> **Requirement**
Only one stretch of the data below is needed. Output the lines from the one with "Task: Open the Import Type dropdown filter" up to and including the one with "This screenshot has width=1356, height=731.", exactly as they stand.

> **Input material**
++++++++++

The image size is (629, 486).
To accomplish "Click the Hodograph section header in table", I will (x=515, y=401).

++++++++++

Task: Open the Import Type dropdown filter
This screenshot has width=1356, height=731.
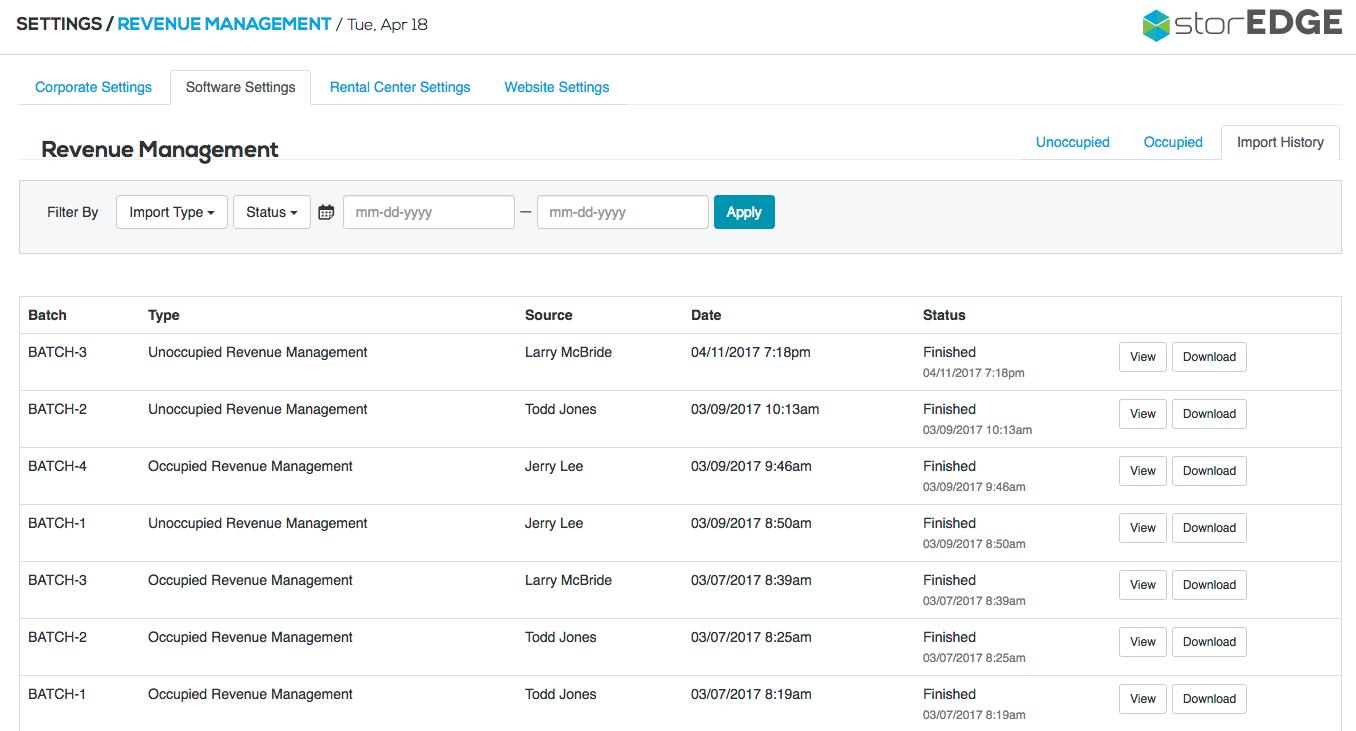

++++++++++

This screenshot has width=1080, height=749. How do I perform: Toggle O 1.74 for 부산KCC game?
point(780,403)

++++++++++

> **Response to the exercise**
Task: Open the Import Type dropdown filter
This screenshot has width=1356, height=731.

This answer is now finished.